The Colonialism in Your Heart

cycleToday, let’s talk about your favourite topic and mine, colonialism.

I spent three days at Ubud Writers and Readers Festival last week, and it was lovely! And currently the Singapore Writers Festival is on, and I am attending that as I’m able. I have many thoughts about many things, and I’m going to spread them out over a few days, actually probably a couple of weeks TBH, because Liz needs space to talk about classic boarding school novels and Star Trek and things like that.

[Liz: YOU DON’T KNOW ME.]

But today: colonialism.

On the first day of UWRF, I took time out from the festival to go on a bike ride of the rice paddies. (For future reference, I wish I hadn’t done this – I wish I’d attended the sessions instead. I got sunstroke, which basically ruined Day One of the festival for me, and of course makes me a failure as an Aussie.)

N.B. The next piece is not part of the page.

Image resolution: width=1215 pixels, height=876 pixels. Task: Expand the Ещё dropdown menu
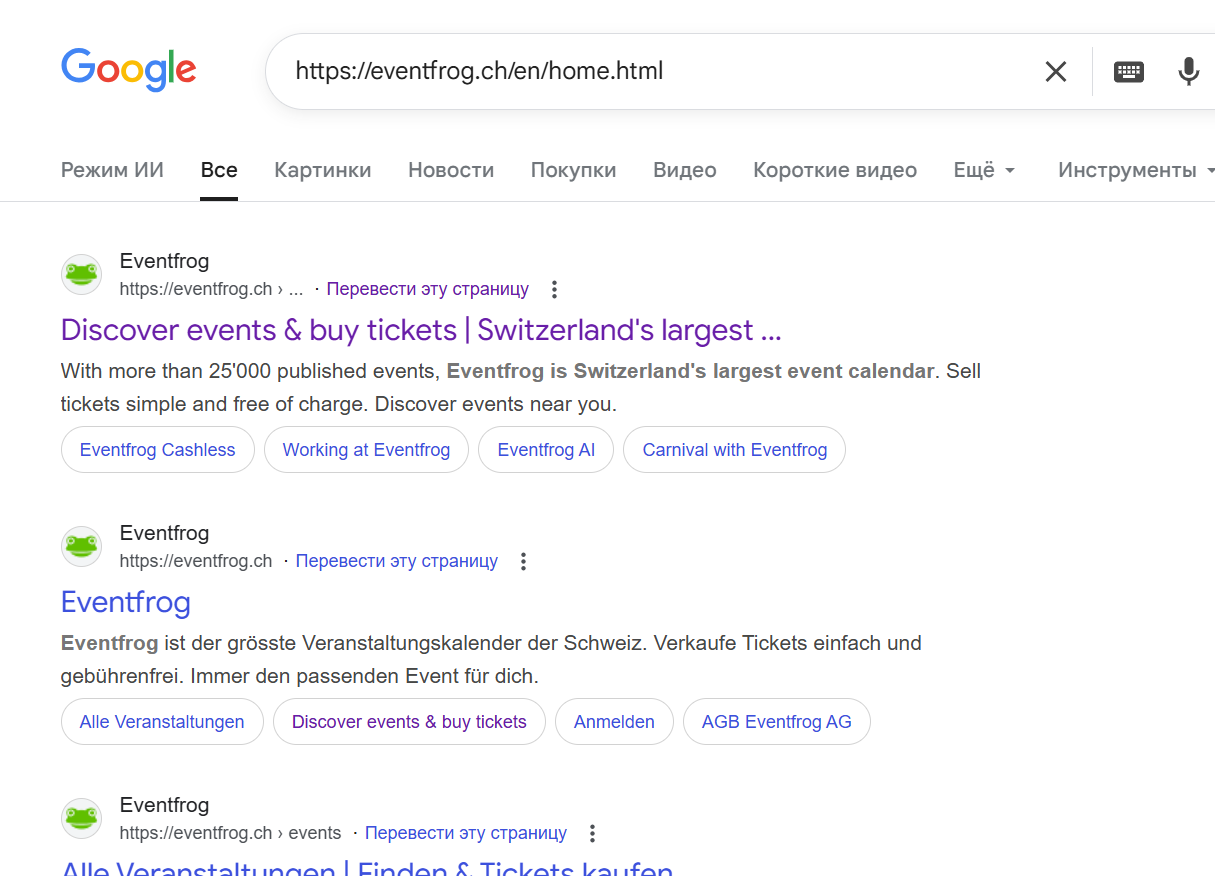(x=984, y=170)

On the ride I met a woman, an Austrian woman who’s lived in Singapore for five years. She likes Ubud Writers and Readers Festival. She likes it more than the Singapore Writers Festival, because the latter has too many Singaporeans.

There was a strain running through UWRF, and that strain was this: despite UWRF being ostensibly a POC space, located as it is in Ubud, and staffed by many Indonesians, there is still a sense of colonialism running through it, a sense that as POC, non westerners, we are still performing emotional labour.

In a session featuring my brain crush, Agustinus Wibowo, a woman in the audience complimented Agustinus on his excellent English, and asked how he’d learned it. “In school,” he said, and turned it around, talking about how he learns the language wherever he goes when he can, and so he knows a little Chinese amongst other languages. (He studied for 5 years in China; his Mandarin is better than “a little.”)

During the session, Agustinus had also spoken about borders, imposed by white people thousands of kilometres away. Later in the day, Voranai Vanijaka talked on the USA in Asia, suggesting that the USA’s interest in Asia is related to an interest in democracy only in so far as it is a democracy that leads to capitalism. The day before, a translator spoke about translating into ‘a foreign language’. Another translator (Australian, Indonesia – English) spoke about the concept of ‘domesticisation’, where one ‘smoothes’ over the cultural aspects during translation. The pattern here is the assumption of white influence on our lives, and the normalcy of that.

Whose cultures are we supposed to replicate, and whose are we smoothing over? Where does that leave people writing their own cultures in English?

The set up to an audience question, during a later panel on Being in Exile, really highlights this weird trend: “We’re all talking in English, perhaps pretending we’re at home.” This, to a panel where the actual panelists (excluding the moderator) were all people for whom English is, at the very least, a second language. So, sir, perhaps you’re pretending you’re at home. But that glosses over the actual situation, which is that in this space, this space constructed in Ubud, an ostensibly POC space, we are still performing and providing answers. And that we speak English in these spaces not because we’re pretending to be at home, but because we’re offered little other choice by the white people who have come before you.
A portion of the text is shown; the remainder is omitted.